Document passage →
----
Washington Post columnist Marc Thiessen’s Sept. 25 column was full of fury and righteous indignation, with his strongest rhetorical thunder aimed at athletes who dared to kneel before the previous week’s National Football League games.
Under the headline, “Disrespecting the flag is a disgraceful way to protest Trump,” Thiessen wrote: “What these players don’t seem to understand is that Americans gave their lives so that they could have the freedom to play a kids’ game for a living. When players disrespect the flag, they disrespect that sacrifice.”
“If NFL players want to protest the president, they have plenty of other ways,” he continued. “Attend a rally. Speak out on Twitter. Tell the media after the game, ‘I stood up for America but I stand against Donald Trump.’ But don’t show contempt for the flag.”
The operating theory behind Thiessen’s invective is that the players’ protest was entirely about making a statement against staples of Americana, namely the flag and the national anthem.
----
Set task 1 → In the passage about Marc Thiessen's column, list the other ways to protest the president that Thiessen suggests NFL players use.
Set task 2 → Resume the passage about Marc Thiessen's column on kneeling NFL players, picking up after its last sentence.

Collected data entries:
----
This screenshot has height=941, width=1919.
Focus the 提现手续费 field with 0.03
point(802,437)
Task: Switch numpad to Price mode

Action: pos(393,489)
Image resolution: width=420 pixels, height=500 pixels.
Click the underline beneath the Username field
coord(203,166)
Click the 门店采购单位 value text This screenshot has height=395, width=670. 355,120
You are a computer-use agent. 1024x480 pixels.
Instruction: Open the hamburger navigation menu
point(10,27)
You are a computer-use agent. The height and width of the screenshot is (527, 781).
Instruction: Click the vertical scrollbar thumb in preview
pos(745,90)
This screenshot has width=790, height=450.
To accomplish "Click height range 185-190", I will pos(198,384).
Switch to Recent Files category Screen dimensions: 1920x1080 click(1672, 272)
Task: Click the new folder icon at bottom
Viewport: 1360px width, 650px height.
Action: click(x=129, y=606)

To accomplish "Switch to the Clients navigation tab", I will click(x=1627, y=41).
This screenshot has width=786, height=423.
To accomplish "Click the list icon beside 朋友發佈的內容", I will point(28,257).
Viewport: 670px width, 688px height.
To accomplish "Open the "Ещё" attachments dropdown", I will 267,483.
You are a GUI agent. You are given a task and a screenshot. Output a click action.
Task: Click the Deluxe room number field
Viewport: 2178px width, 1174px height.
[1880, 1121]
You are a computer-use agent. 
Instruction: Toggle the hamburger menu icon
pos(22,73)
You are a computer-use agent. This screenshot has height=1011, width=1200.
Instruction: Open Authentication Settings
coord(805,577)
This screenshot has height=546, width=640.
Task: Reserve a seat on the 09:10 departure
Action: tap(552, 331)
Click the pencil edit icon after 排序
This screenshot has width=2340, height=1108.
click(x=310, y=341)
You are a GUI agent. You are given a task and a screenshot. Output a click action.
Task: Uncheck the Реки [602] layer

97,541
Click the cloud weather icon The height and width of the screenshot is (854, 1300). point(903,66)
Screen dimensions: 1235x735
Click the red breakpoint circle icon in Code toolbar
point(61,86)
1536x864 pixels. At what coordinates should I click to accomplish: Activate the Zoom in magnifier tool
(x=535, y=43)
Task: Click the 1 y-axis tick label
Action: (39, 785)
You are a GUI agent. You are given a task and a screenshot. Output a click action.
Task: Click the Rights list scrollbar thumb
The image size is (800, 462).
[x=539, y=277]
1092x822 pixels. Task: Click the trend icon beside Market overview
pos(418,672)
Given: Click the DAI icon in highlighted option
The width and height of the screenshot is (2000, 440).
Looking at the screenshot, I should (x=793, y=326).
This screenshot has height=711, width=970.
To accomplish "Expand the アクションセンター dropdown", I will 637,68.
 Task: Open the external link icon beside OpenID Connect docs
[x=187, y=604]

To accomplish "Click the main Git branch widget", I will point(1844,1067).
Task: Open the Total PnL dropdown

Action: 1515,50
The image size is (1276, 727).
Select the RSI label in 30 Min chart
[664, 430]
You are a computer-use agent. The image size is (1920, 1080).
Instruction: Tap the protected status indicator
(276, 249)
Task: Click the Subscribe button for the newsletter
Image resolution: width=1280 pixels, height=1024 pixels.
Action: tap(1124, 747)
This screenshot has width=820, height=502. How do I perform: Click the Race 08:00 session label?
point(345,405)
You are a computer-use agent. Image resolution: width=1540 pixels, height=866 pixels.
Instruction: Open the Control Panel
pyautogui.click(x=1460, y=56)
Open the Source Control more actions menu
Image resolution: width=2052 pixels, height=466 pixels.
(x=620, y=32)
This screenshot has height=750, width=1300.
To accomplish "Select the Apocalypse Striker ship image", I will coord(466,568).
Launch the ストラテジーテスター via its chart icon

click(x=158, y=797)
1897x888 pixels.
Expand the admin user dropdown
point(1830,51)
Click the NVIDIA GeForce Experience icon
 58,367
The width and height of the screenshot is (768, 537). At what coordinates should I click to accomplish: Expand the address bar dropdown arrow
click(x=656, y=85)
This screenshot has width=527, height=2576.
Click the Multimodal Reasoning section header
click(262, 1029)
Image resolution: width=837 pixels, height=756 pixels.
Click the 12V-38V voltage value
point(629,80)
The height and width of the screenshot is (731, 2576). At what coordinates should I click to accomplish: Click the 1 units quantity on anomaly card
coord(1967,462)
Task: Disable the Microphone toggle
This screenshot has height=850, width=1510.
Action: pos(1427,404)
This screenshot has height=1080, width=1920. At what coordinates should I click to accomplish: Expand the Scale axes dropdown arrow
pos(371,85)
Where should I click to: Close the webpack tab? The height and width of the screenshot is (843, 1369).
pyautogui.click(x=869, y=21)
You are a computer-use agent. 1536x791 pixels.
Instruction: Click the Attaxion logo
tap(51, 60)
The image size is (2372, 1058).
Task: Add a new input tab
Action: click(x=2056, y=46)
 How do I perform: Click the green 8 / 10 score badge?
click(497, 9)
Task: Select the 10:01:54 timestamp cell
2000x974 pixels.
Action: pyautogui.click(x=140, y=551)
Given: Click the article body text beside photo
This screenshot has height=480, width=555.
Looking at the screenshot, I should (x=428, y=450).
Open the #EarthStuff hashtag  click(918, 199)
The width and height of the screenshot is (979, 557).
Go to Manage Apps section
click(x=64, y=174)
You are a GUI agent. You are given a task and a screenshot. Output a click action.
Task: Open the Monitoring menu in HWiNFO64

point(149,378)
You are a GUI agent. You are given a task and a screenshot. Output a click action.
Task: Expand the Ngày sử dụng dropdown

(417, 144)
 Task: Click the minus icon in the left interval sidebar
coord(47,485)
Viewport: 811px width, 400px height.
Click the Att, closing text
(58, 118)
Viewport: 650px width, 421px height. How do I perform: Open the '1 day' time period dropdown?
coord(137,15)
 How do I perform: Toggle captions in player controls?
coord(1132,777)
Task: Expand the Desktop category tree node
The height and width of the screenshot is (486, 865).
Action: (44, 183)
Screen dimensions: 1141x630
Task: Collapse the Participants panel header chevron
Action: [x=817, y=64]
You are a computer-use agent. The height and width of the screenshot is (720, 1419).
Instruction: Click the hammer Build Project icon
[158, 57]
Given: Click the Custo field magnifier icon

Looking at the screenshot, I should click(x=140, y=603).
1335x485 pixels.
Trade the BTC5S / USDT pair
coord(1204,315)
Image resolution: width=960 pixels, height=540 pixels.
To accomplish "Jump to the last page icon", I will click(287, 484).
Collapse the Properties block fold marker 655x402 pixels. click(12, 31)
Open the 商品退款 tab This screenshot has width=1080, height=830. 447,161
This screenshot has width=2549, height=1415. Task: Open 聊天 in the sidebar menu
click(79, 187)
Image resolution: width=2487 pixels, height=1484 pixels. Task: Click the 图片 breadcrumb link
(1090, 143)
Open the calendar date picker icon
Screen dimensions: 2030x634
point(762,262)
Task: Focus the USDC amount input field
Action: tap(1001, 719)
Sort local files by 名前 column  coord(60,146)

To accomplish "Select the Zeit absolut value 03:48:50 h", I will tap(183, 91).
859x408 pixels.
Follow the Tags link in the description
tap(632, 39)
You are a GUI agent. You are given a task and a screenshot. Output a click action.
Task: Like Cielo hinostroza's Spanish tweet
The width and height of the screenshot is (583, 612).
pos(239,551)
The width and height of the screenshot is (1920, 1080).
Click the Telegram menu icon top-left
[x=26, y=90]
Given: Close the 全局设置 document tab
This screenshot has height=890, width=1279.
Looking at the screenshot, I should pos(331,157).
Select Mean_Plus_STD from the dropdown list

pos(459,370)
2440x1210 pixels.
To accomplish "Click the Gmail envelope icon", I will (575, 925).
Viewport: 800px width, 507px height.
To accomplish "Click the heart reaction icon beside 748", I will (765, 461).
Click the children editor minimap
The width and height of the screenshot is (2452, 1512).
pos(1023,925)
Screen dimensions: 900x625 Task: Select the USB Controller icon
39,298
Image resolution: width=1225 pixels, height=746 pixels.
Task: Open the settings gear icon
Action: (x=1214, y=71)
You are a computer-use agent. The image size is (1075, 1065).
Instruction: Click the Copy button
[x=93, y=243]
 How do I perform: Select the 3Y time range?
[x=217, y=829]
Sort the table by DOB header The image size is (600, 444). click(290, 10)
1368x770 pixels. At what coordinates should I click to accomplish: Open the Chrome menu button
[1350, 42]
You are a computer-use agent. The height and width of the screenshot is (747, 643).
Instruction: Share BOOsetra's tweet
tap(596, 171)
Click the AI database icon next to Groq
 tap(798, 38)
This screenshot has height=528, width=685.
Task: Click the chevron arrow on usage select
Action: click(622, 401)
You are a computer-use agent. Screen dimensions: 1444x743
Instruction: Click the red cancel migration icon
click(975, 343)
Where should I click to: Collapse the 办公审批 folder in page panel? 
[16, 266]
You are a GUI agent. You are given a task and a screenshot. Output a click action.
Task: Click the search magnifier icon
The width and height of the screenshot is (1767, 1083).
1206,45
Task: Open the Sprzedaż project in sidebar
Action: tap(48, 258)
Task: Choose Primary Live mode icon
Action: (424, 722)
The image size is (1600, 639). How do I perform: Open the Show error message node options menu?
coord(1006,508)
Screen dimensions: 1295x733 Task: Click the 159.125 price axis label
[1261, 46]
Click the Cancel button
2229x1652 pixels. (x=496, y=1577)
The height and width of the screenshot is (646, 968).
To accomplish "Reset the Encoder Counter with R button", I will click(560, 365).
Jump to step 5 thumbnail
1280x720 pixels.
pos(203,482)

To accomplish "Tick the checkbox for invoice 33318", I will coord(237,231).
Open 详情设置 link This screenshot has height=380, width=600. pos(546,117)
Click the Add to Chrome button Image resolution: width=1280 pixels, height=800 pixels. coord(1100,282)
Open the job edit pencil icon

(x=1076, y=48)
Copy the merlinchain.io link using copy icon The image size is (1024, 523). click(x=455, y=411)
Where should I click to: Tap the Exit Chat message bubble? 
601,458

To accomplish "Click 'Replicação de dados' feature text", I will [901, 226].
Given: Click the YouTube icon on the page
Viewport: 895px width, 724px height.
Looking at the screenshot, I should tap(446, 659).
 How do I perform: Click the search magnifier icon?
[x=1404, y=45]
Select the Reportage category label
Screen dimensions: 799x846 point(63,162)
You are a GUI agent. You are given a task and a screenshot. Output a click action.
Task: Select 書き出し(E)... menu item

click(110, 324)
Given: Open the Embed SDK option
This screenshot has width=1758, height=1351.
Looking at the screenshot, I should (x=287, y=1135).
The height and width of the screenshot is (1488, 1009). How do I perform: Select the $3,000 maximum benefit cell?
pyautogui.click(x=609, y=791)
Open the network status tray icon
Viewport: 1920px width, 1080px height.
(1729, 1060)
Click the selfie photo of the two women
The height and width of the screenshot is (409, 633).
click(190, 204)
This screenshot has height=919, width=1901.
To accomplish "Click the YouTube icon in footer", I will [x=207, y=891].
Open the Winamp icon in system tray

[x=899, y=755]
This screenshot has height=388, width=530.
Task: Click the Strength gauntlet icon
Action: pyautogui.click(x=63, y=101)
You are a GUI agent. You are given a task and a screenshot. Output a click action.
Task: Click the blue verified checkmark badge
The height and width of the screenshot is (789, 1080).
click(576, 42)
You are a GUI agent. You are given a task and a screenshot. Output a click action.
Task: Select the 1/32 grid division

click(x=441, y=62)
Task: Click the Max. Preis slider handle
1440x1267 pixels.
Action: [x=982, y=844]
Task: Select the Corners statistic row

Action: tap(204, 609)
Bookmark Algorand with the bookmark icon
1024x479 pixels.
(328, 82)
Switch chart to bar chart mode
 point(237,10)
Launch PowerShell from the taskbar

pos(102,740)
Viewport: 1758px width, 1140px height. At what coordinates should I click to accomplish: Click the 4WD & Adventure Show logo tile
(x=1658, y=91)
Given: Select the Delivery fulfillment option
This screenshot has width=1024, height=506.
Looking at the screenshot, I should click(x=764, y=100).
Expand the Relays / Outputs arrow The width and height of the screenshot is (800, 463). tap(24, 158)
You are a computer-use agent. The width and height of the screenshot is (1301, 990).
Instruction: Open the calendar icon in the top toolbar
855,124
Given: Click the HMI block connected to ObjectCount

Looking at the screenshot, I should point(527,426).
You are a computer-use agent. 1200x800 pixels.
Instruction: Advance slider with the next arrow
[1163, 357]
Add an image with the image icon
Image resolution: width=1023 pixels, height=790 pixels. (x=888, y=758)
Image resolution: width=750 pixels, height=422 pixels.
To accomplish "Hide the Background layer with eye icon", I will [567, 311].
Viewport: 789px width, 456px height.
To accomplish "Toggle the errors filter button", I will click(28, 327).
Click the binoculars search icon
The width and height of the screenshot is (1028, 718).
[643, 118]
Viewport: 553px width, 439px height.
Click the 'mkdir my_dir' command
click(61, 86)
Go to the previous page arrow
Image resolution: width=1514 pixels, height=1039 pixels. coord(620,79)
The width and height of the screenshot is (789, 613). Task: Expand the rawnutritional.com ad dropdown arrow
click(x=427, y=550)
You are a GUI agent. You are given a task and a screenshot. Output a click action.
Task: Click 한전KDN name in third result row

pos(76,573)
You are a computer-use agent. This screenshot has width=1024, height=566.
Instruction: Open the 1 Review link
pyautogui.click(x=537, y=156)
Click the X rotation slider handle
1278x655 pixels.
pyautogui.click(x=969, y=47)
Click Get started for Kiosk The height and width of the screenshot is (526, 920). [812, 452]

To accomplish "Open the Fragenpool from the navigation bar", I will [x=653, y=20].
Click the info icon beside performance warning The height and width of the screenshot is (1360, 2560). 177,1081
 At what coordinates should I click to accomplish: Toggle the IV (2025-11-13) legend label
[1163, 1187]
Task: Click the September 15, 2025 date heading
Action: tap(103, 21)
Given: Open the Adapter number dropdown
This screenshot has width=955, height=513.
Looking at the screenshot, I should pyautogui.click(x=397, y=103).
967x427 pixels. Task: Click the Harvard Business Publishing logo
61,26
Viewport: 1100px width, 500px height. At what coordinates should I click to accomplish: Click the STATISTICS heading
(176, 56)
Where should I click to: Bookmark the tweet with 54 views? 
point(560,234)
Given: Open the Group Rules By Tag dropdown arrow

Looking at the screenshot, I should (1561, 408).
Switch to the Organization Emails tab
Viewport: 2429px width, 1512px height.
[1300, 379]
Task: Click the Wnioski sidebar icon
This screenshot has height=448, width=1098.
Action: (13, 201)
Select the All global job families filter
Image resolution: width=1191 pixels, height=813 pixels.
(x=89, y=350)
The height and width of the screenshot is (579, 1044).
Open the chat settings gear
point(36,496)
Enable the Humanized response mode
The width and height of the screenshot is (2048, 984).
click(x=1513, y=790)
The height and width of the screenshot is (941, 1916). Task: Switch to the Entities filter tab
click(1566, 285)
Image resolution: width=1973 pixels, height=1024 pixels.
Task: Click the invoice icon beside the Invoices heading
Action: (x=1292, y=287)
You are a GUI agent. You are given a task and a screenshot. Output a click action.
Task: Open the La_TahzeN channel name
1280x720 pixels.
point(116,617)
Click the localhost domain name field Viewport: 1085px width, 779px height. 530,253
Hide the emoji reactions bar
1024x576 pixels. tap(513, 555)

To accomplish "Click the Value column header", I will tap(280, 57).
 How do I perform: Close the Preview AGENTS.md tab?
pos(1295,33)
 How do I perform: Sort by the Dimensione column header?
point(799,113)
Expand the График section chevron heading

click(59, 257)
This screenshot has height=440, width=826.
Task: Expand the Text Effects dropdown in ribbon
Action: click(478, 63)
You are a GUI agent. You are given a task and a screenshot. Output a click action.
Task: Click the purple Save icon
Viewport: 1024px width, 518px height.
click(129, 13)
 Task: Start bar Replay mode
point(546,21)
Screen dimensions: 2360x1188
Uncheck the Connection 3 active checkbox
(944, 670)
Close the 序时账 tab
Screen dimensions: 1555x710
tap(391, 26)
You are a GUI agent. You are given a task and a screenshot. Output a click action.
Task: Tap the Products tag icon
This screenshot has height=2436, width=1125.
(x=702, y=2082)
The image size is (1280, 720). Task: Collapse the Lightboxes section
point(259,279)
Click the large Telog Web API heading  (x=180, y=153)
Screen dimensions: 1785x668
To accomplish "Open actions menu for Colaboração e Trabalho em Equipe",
----
Exercise response 1 →
- Attend a rally.
- Speak out on Twitter.
- Tell the media after the game, "I stood up for America but I stand against Donald Trump."

Exercise response 2 →
And as Trump pushed that storyline to a fare-thee-well in a profane speech at an Alabama rally, in tweets and extemporaneous statements since, Thiessen—and a large chunk of the media, for that matter—have been only too willing to comply with that rather convenient narrative.
Trump’s bromides against the NFL and the players have found predictable safe harbor in right-wing media, but even some left-leaning publications have cast the protests as part of something larger, as a statement against the president or The Star-Spangled Banner or Old Glory.
There’s just one slight problem with Thiessen and everyone else who has made the linkage that the NFL player protests are an attack on Americana:
It’s not true.
As MSNBC anchor Brian Williams quipped near the end of his Sept. 26 broadcast, the American media tends, at times, to be distracted by “shiny objects.”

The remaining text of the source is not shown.